[Saved entries]
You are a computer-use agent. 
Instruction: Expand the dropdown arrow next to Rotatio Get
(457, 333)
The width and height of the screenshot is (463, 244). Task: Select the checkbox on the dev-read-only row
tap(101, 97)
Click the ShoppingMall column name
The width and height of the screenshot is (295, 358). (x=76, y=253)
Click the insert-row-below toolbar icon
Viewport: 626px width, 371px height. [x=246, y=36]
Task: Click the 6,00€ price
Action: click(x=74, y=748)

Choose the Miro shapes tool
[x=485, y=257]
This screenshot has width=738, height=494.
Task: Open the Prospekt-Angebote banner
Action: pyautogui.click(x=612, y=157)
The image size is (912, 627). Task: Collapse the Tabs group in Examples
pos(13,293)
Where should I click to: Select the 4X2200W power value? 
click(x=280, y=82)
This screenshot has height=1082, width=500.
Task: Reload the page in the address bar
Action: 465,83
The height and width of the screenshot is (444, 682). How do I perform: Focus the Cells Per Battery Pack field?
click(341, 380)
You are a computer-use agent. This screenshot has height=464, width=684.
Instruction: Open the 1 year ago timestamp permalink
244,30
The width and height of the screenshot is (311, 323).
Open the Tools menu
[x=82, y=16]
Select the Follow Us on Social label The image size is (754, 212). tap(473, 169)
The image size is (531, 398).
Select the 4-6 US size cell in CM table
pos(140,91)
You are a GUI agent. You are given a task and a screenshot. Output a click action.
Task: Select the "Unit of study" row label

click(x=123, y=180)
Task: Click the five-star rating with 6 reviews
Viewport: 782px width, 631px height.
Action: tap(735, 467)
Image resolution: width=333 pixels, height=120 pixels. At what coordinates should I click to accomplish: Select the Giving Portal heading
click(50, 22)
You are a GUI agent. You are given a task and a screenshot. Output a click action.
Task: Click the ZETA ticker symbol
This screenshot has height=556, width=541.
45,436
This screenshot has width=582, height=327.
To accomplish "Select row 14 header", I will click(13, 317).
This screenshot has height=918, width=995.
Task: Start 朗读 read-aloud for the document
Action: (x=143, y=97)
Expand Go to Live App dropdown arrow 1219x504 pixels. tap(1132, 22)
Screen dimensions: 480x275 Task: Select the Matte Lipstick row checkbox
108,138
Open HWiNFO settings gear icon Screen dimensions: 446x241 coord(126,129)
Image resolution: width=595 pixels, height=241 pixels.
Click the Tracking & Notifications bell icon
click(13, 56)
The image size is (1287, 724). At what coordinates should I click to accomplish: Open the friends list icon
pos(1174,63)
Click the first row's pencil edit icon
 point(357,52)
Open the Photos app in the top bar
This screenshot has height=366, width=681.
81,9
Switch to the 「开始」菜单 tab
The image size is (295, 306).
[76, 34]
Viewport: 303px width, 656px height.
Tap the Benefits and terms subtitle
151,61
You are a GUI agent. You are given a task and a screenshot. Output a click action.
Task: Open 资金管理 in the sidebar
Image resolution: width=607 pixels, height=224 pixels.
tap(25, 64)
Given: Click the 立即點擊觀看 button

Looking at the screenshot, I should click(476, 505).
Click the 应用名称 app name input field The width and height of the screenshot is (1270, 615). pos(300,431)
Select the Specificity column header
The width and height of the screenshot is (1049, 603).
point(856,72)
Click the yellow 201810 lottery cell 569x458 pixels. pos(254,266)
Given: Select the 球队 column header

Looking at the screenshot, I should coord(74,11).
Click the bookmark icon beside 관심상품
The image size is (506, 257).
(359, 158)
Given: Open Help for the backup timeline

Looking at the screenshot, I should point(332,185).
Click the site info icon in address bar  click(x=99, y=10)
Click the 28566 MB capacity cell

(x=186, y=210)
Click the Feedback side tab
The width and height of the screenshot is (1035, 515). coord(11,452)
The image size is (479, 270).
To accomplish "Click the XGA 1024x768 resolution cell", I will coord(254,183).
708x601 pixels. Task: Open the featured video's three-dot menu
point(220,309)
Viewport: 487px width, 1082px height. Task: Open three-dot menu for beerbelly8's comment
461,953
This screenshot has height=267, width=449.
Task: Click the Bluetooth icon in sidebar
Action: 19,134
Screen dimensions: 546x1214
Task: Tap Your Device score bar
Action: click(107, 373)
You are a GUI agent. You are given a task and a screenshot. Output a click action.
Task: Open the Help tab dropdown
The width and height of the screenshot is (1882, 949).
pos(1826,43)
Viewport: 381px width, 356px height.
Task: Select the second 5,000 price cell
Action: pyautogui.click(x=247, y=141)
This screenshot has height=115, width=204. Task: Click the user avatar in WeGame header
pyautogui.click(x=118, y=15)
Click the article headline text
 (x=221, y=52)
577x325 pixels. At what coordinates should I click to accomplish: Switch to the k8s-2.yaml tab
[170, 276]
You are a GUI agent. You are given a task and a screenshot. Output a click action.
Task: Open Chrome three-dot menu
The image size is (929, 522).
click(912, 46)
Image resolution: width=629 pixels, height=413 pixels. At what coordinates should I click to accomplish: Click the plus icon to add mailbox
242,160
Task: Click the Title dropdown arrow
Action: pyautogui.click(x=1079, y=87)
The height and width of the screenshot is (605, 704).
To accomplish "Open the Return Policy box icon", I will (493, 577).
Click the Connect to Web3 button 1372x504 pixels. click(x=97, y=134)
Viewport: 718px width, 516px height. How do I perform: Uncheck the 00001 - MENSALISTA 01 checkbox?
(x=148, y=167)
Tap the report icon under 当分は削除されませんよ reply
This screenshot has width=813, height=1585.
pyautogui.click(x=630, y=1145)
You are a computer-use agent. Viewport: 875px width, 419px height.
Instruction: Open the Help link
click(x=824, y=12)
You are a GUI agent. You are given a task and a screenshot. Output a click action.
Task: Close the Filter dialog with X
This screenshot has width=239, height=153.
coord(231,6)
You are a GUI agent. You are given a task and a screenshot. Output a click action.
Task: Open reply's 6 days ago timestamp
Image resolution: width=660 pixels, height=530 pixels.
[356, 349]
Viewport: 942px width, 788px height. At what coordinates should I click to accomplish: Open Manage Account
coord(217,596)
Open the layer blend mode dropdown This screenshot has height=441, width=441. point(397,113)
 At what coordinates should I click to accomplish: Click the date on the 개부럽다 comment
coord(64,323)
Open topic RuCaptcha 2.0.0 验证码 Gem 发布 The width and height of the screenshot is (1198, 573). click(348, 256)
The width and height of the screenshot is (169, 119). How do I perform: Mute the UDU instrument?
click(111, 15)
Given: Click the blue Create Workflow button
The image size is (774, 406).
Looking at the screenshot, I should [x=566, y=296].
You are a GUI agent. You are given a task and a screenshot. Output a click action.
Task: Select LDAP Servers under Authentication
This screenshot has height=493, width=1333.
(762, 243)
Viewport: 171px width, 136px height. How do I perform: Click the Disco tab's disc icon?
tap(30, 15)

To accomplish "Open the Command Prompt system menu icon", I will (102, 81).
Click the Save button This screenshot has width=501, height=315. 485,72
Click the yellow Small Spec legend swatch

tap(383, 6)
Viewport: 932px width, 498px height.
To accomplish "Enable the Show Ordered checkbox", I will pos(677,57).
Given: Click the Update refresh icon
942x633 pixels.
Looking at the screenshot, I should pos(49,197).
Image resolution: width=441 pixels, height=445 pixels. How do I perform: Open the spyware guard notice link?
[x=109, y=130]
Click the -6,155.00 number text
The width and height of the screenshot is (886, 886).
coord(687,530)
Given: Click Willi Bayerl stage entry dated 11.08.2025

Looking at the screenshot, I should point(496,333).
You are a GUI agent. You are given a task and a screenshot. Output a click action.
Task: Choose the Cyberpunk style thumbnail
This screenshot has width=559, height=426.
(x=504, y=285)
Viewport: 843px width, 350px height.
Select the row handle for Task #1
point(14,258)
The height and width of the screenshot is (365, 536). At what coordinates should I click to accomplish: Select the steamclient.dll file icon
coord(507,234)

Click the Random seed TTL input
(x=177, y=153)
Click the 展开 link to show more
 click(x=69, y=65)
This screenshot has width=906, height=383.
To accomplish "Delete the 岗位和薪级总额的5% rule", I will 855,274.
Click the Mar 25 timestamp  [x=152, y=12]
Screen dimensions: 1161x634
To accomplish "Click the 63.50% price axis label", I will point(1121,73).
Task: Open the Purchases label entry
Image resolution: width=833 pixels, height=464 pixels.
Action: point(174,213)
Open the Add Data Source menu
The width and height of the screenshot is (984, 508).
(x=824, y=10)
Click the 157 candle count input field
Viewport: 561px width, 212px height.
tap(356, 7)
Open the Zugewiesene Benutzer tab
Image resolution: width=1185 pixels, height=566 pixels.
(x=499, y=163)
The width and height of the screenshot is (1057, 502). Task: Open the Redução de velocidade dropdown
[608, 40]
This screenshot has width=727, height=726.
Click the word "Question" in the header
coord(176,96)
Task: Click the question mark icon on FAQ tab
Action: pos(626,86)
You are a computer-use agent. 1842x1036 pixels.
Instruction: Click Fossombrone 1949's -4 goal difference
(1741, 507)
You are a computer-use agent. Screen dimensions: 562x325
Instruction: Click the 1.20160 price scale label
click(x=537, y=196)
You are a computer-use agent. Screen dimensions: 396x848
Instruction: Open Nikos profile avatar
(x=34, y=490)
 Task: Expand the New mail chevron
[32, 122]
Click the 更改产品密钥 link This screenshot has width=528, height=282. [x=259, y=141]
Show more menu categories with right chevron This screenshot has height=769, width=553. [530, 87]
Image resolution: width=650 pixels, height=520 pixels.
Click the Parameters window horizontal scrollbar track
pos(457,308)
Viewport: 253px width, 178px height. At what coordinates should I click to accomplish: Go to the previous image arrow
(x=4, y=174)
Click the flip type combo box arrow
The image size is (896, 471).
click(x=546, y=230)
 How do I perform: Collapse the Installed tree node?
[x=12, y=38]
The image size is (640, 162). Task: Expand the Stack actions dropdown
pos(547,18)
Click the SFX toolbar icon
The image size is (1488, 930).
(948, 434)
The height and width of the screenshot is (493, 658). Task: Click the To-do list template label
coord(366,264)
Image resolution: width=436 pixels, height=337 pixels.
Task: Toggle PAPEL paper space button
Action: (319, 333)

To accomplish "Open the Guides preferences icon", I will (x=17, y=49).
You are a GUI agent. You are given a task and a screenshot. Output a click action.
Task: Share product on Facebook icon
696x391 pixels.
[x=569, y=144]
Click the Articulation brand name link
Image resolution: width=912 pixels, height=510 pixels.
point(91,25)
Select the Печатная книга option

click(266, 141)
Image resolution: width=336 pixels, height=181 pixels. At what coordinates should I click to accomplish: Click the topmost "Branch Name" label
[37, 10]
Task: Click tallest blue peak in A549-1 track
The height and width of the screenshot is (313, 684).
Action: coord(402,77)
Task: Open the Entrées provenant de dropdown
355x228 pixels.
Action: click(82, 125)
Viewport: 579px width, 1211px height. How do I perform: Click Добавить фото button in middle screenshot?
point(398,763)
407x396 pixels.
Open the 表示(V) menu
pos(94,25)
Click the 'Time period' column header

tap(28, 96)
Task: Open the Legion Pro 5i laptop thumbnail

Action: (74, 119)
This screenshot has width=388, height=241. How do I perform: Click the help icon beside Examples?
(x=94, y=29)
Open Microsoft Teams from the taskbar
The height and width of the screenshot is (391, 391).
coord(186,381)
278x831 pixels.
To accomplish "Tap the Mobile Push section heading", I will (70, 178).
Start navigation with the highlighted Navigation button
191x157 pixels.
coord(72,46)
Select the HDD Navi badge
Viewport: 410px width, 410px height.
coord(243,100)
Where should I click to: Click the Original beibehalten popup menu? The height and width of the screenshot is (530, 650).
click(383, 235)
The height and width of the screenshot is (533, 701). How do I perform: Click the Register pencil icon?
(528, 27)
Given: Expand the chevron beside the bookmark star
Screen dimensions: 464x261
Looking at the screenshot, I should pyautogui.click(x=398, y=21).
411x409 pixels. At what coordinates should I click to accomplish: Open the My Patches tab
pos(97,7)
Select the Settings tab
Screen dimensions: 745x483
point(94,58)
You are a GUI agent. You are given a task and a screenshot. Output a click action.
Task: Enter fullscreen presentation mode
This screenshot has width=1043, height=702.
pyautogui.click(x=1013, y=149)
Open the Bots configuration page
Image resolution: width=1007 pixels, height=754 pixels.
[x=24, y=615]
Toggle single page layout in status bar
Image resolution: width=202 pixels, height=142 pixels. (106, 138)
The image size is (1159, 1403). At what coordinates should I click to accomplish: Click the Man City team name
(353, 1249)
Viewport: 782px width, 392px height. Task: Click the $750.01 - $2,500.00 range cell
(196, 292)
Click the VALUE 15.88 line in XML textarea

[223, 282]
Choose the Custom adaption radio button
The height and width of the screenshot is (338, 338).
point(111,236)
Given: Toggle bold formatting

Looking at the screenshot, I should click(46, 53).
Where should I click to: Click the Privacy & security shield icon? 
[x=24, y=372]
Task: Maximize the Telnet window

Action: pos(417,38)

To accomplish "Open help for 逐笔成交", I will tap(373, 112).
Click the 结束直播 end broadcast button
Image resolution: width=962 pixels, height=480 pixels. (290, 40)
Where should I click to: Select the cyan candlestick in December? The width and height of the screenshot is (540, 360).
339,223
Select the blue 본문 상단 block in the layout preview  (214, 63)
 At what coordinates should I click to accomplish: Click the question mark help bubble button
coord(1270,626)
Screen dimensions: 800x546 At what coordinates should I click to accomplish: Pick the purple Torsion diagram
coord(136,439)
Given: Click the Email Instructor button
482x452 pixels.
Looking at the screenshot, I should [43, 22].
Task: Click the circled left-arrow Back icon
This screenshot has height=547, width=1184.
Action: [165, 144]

* [REQUIREMENT]:
Filter the entries above down to the lines that contain the word "bookmark".

* [THE ANSWER]:
Click the bookmark icon beside 관심상품
Given: Expand the chevron beside the bookmark star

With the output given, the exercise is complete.